Sophiano Von Steingol

La Espera

Había pasado cuarenta minutos y Ernestina aun no llegaba. La ventana aún era el punto de encuentro. Los vidrios empapados por la lluvia, más el silencio sepulcral en casa, hacía que escuche nítidamente el caer del aguacero. Apenas divisaba el montículo de maleza que había dejado el jardinero de al lado. Dibujaba en los vidrios, tulipanes en un circulo de Venn, recordando esquemas de teoría de conjunto. El crepitar de la leña, la chimenea, era lo único que me mantenía tranquilo en este frío invierno. Muy aparte de los días de sofá. Eran esos domingos donde solía matear y leer un libro de Borges.

Mi respiración se esparcía como un fantasma al jadear en el cristal. Luego, se encogía como un caracol.

Eran las siete menos diez, Ernestina aun no llegaba. Llevaba cincuenta minutos de retraso. Nunca me gusto la impuntualidad, lo veía como una falta de respeto. Pero se trataba de ella. Ernestina vivía algo alejado de casa, siempre la llevaba un taxista conocido de la familia.

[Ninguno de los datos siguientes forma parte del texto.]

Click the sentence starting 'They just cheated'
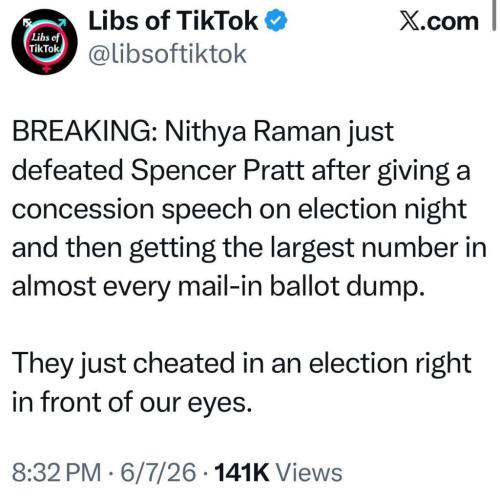This screenshot has width=500, height=499. [241, 383]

De pronto, uno faros de coche alumbraron la ventana, cegándome y esparciendo luz por toda la casa.  Una tranquilidad hizo que no me importara el momento, pensando que era Ernestina cargando un pedazo de pastel, un libro, un recorte de revista o algún vinilo. Al darme cuenta que era un taxista que se había equivocado de dirección. Me sentí decepcionado. Miré el reloj y eran las siete de la noche. Llego de pronto un pequeño dolor de sien que acompañado de un suspiro, me hacía pensar que ha Ernestina le había sucedido algo. Algo parecido a una intuición. Así que cogí el teléfono y llame a su casa.

El teléfono sonaba y sonaba, nadie contestaba. Ni siquiera doña Eleonor, su madre, una gitana bohemia que solía leer las cartas. No insistiendo con el discado, volví a la ventana a esperar.

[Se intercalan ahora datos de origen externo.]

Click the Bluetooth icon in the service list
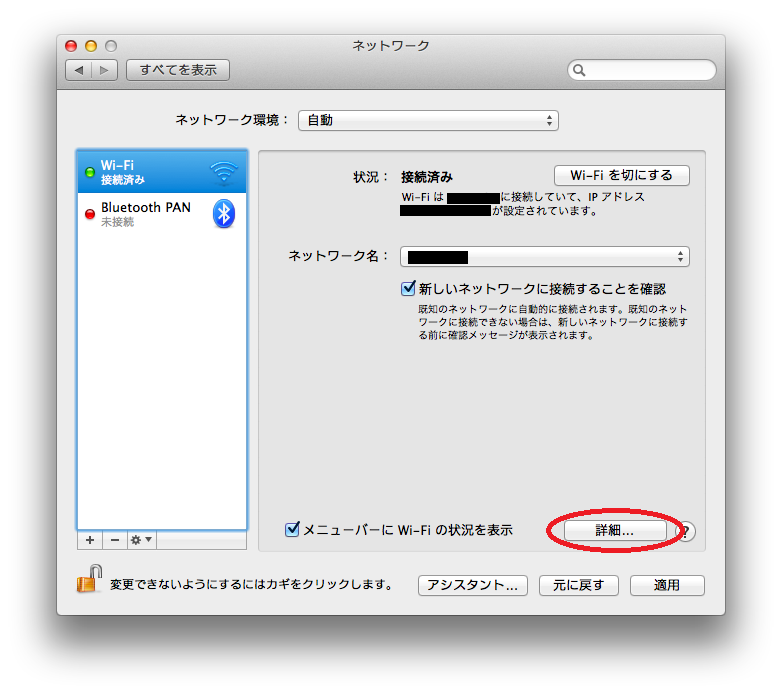The width and height of the screenshot is (782, 694). (224, 214)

La lluvia había parado, los cristales estaban libres y el circulo de Venn con los tulipanes habían desaparecido. El estallido de sien, se cansó de fastidiarme y la espera aun andaba vigente. Atento a cada fulgor cerca a casa.

Habían pasado varias horas, eran las once de la noche. Aun seguía en la ventana, cobijado, con una pierna a medio adormecer. Opté por encender un cigarrillo y crear una nube de humo a mi lado. Cargaba varios años el hábito de fumar, me relajaba. Y pensar que Jacobo I de Inglaterra condenó a varias personas por el uso de tabaco ¡Que barbaridad!

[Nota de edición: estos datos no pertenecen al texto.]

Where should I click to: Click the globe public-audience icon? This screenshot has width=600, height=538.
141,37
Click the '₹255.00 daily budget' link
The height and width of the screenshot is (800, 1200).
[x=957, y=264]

El teléfono sonó, fui rápidamente a contestar, que casi tropiezo con un viejo jarrón.

–¡Hola! Dije impaciente.  Se lograba escuchar solo un respiro. – ¡Hola! Volví a repetir. Se escuchaba un jadear, una voz atorada, queriendo decir algo. -¡Ernestina¡¡Ernestina¡repetí dos veces su nombre.
—Te quiero... me respondieron después de dos minutos, con una voz quebrada y triste, que apenas se podía escuchar.

Quedé en silencio prolongado, junto con el vacío de una llamada cortada.

No sabía que había pasado. El corazón se me aceleró, sintiendo una leve tristeza. Regresé a la ventana, cogí otro cigarrillo y me cobijé a esperar.